▶ Exercise: Once the line containing "The height and" is found in the entries below, reproduce it and every line after it, stopping at and including the line containing "Click the Сохранить save button"; reproduce nothing else, and keep each line exact.
(Beginning of Records shown)
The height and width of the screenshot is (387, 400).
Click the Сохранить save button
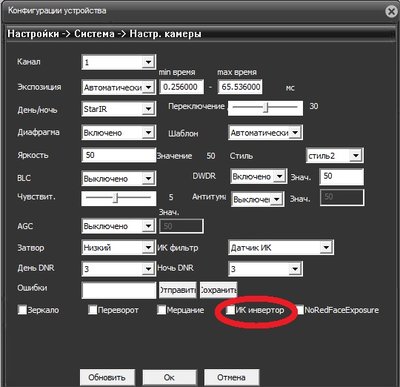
(End of Records shown)
(Beginning of Records shown)
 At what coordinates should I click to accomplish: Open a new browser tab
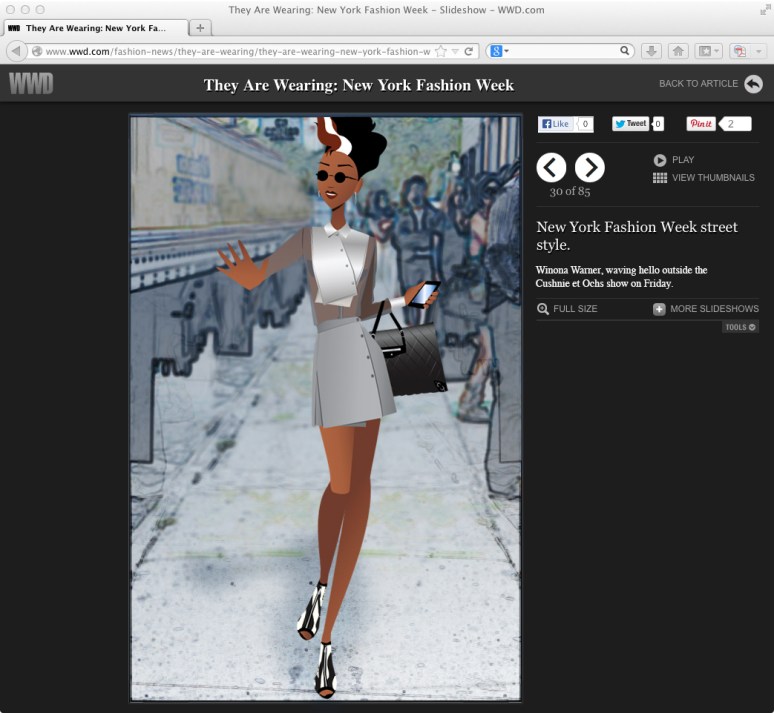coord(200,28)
(End of Records shown)
(Beginning of Records shown)
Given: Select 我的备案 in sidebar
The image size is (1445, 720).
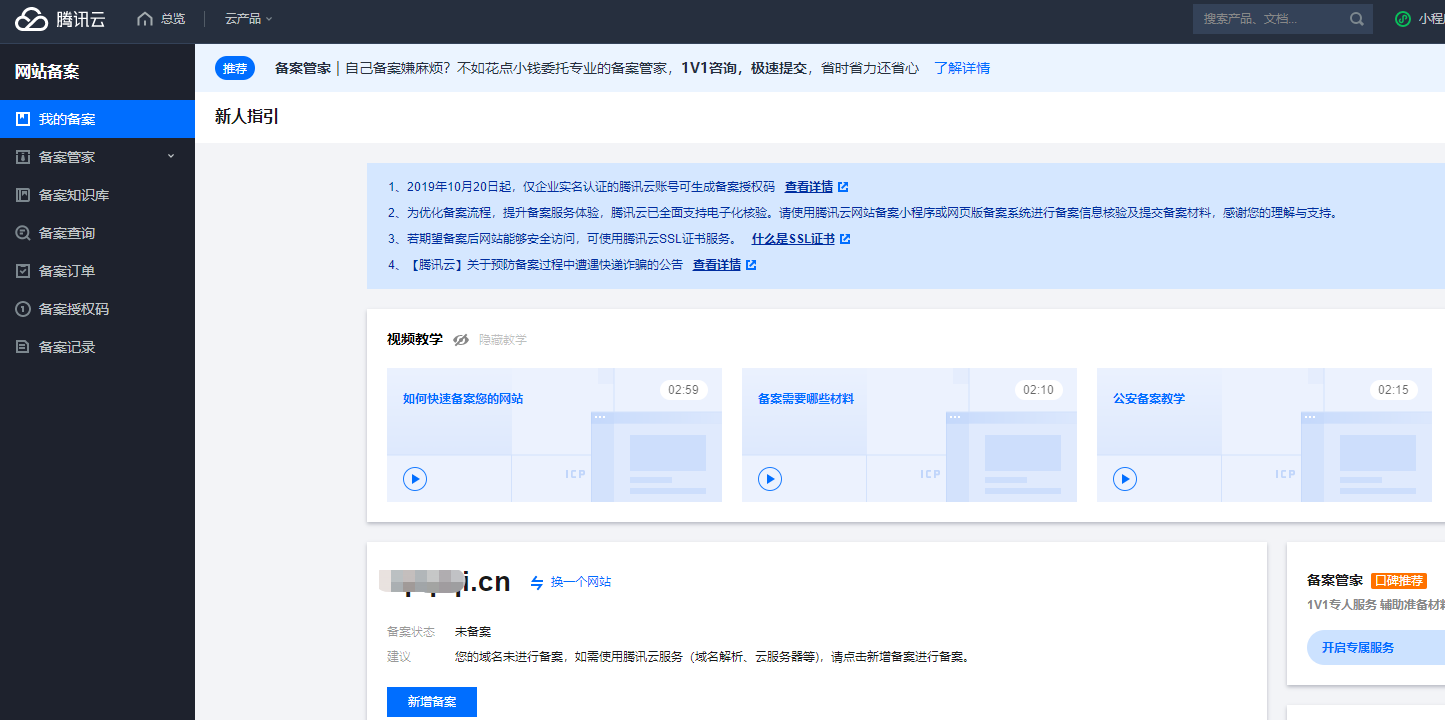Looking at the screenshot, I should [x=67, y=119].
(End of Records shown)
▶ Completed exercise:
The height and width of the screenshot is (387, 400).
Click the Сохранить save button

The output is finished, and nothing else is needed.